Nevertheless, the broadcast networks, driven by the fall introduction of their new lineups, will most likely regain their viewership advantage in the fourth quarter and first-quarter 2003.

"The cable networks are becoming the dominant source for half a year and the broadcast networks will be dominant for the other half," he said.

But on the news front, where 59 percent of viewers receive their information from cable outlets, Wakshlag believes the medium will continue to build on its advantage:

"People are used to getting the news when they want it," he said.


As for individual networks, Fox News Channel led the pack with a 0.6 total-day rating, up 50 percent from last summer. Cable News Network was the only other news service to post a ratings increase during the period, rising 67 percent to a 0.5.

MSNBC and CNN Headline News were flat with a 0.3 and a 0.2, respectively, while CNBC was down 33 percent to a 0.2.

In primetime, Fox News grew 57 percent to a 1.1, while CNN moved up 14 percent to a 0.8 average. MSNBC and Headline were even with last summer at a 0.4 and 0.2, respectively.

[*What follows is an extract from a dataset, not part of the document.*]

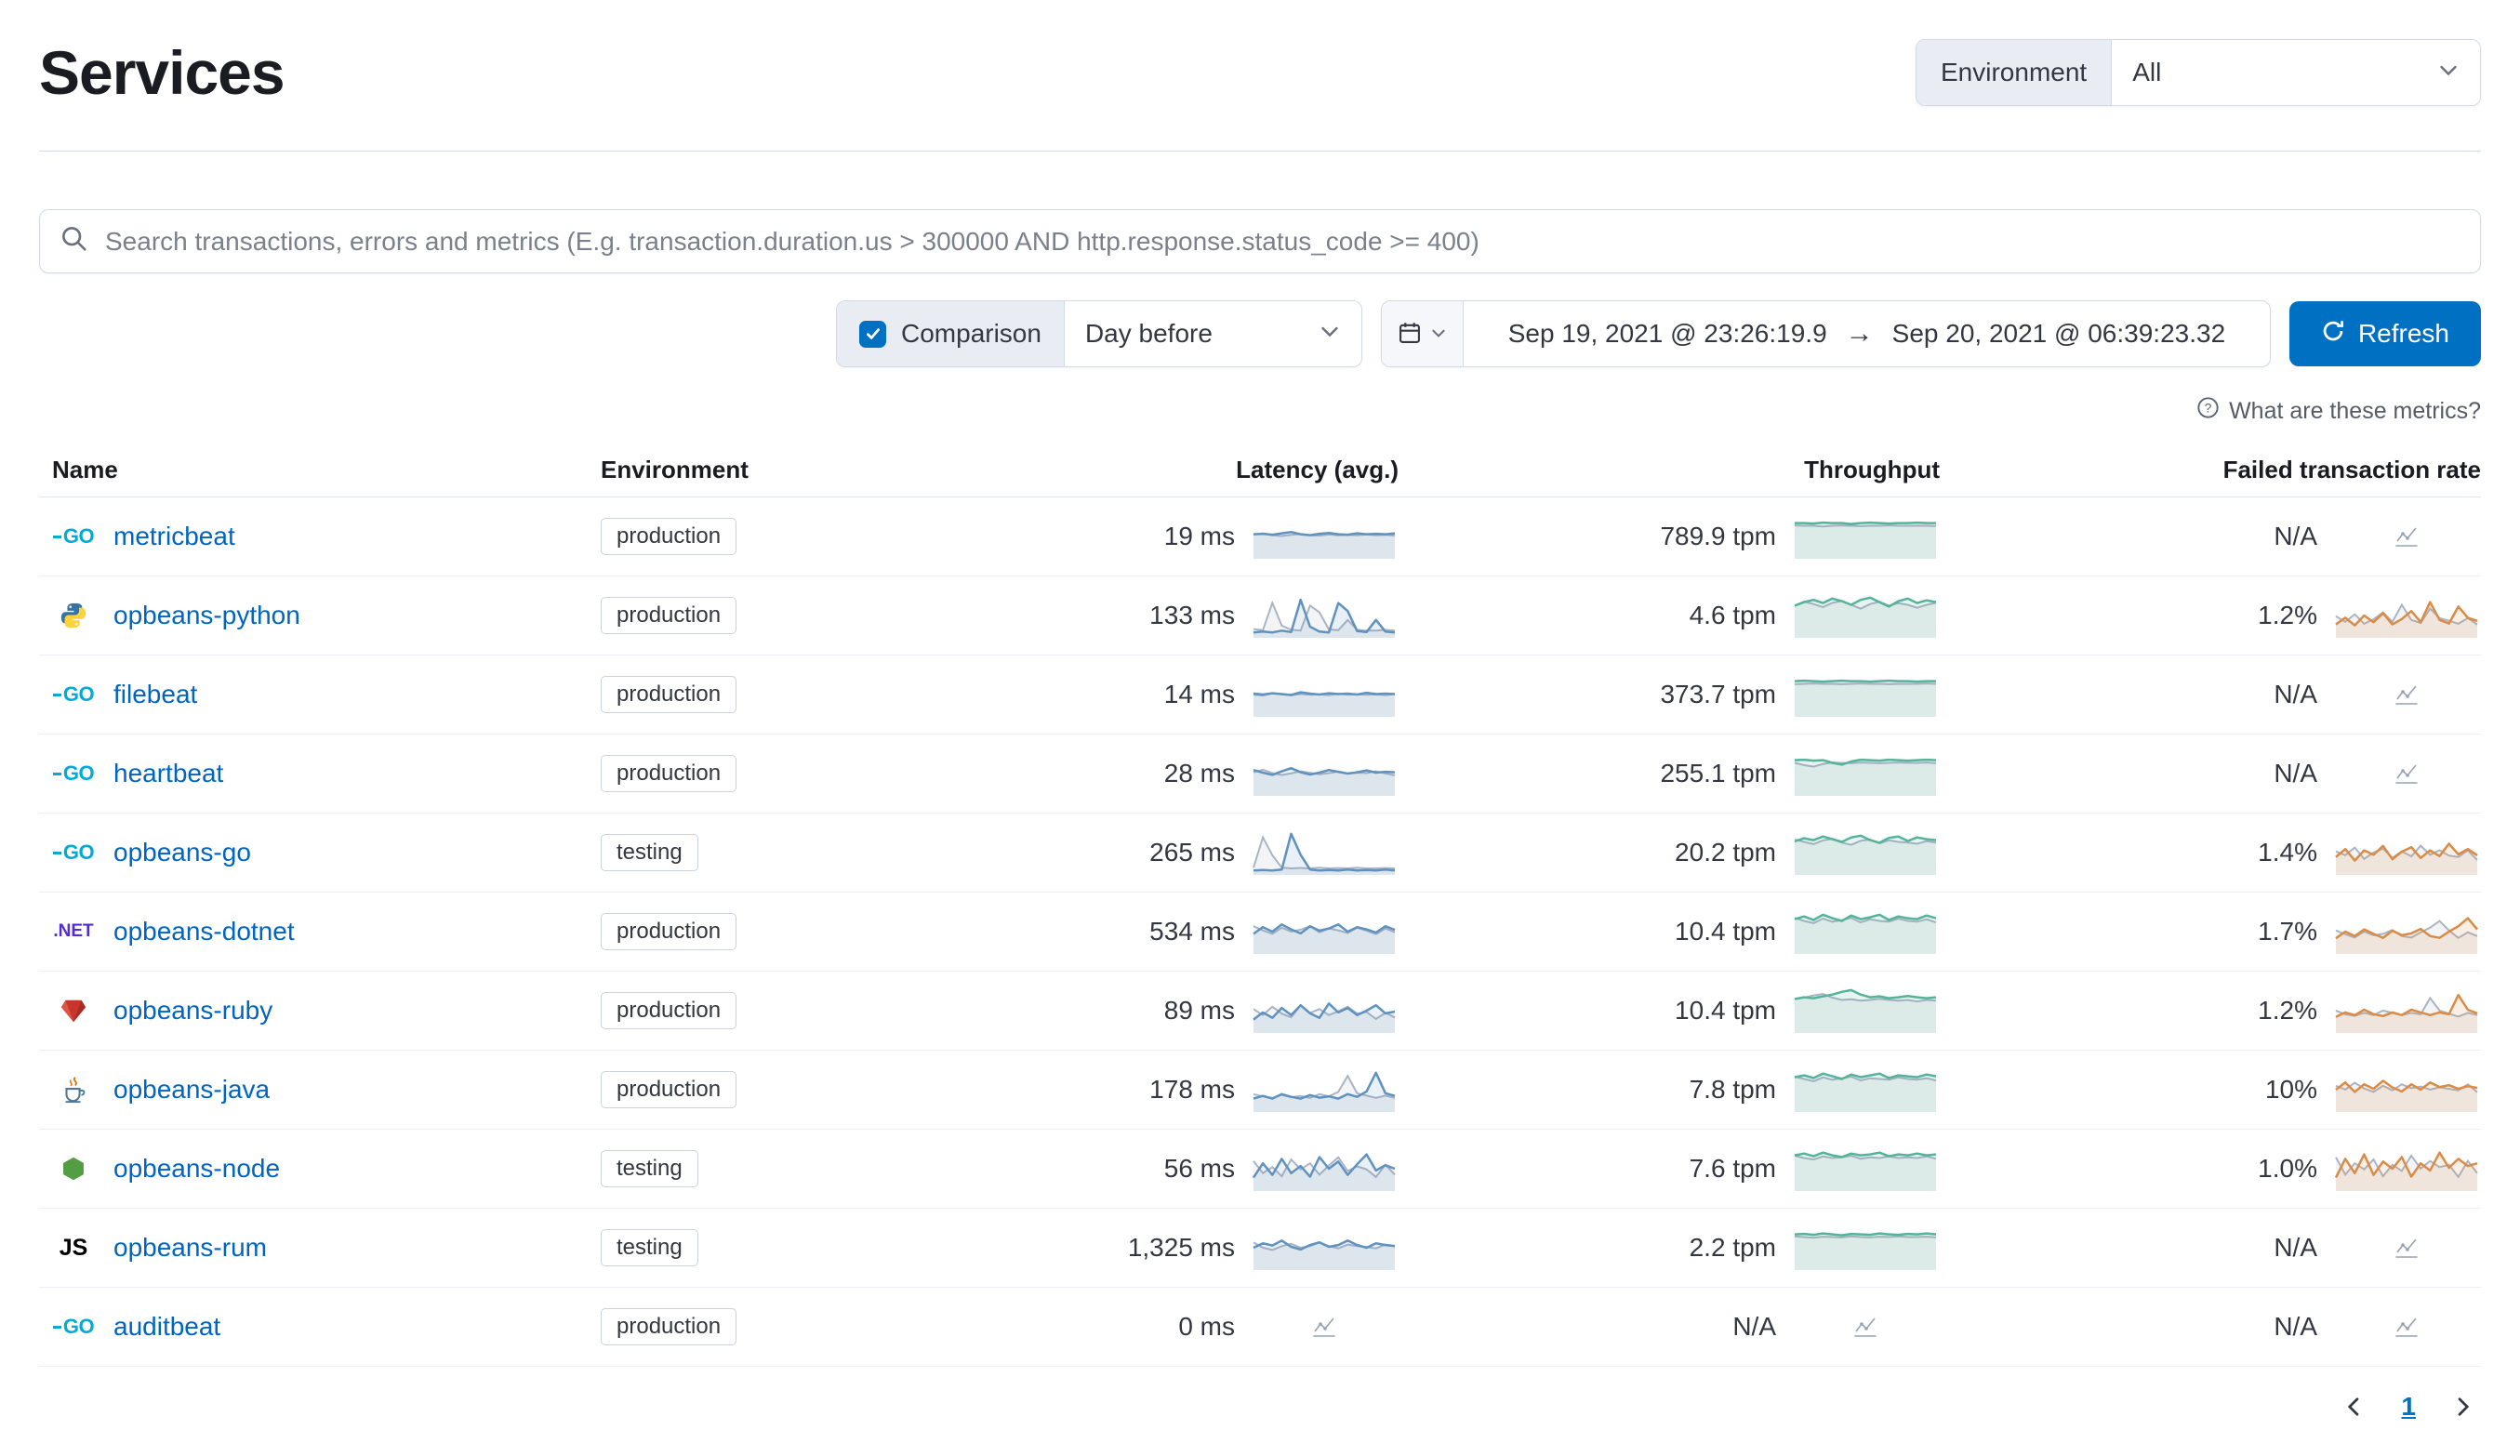 Image resolution: width=2520 pixels, height=1456 pixels. Describe the element at coordinates (1128, 1011) in the screenshot. I see `latency-cell: 89 ms` at that location.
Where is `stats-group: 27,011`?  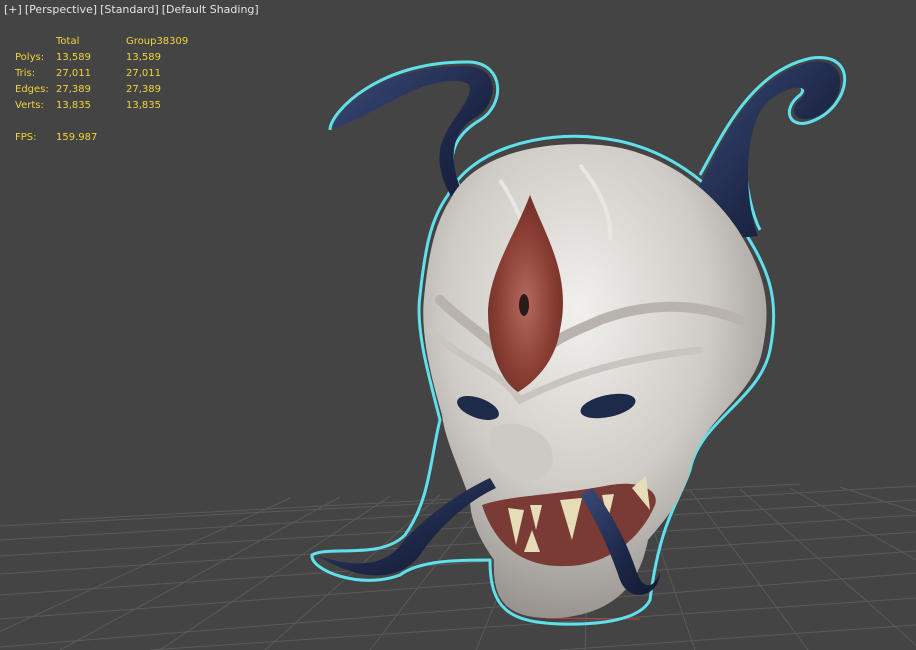
stats-group: 27,011 is located at coordinates (144, 74).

CNBC declined 50 percent to a 0.2.

Lifetime is positioned to finish with a 2.1 primetime household rating, which would best TNT with a 1.9. USA is expected to take the top spot in primetime among adults 18 to 34, 18 to 49 and 25 to 54.

Perennial total-day power Nickelodeon is that category's projected winner for the summer with a 1.6 mark, ahead of Cartoon Network's 1.3 average.